Personal information
- Nickname: Nonoy
- Nationality: Filipino
- Born: Karlo P. Maquinto July 8, 1990 Lambunao, Iloilo, Philippines
- Died: February 3, 2012 (aged 21) FEU-Nicanor Reyes Hospital, Quezon City
- Weight: Flyweight

Boxing career
- Stance: Orthodox

Boxing record
- Total fights: 9
- Wins: 8
- Win by KO: 6
- Losses: 0
- Draws: 1
- No contests: 0

= Karlo Maquinto =

Filipino boxer

Karlo P. Maquinto (8 July 1990 – 3 February 2012) was a super flyweight Filipino boxer who resided in Baguio, Benguet, Philippines. He died after he collapsed at the end of his 7th professional bout.

==Early life==
Maquinto was born in Lambunao, Iloilo, the fifth of six children of Felicibar Jr. and Marjorie Maquinto. He completed his elementary education, but left high school to pursue his boxing career.

==Boxing career==
- 19 January 2011: Win against Andro Oliveros by KO in round 2 of a 4-round bout
- 11 February 2011: Win against Jhune Cambel by KO in round 3 of a 4-round bout
- 7 April 2011: Win against Jhune Kambel by KO in round 2 of a 4-round bout
- 28 May 2011: Win against Jomar Yema by KO in round 3 of a 4-round bout
- 17 August 2011: Win against Edwin Mondala by points, after a 4-round bout
- 30 October 2011: Win against Gerald Cortes by points after a 6-round bout
- 26 November 2011: Win against Zoren Pama by KO in round 3 of a 6-round bout
- 11 December 2011: Win against Argie Toquero by KO in round 5 of 6-round bout
- 28 January 2012: Draw with Mark Joseph Costa after an 8-round bout

==Death==
He collapsed after the end of an 8-round bout with Marc Joseph Costa in Caloocan, Philippines. The match had ended with a majority draw, the sole blemish on an earlier perfect 8-0-0 record with 6 KOs.
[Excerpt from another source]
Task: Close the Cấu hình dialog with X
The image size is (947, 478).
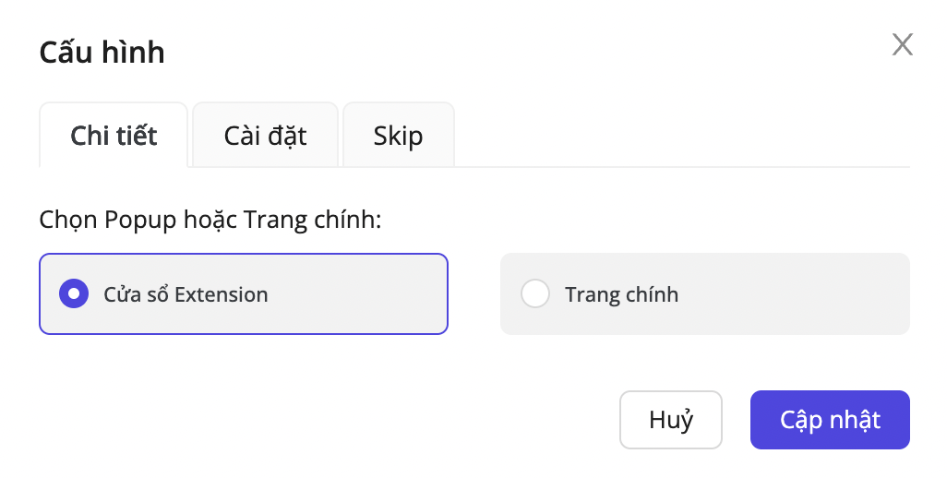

Maquinto was rushed to FEU Hospital in Quezon City. He was diagnosed with subdural hematoma (bleeding on the brain). Tests showed that a blood clot had developed in his brain as a result of blows received in the first round of the fight. Maquinto went into a coma; he died five days later in the hospital.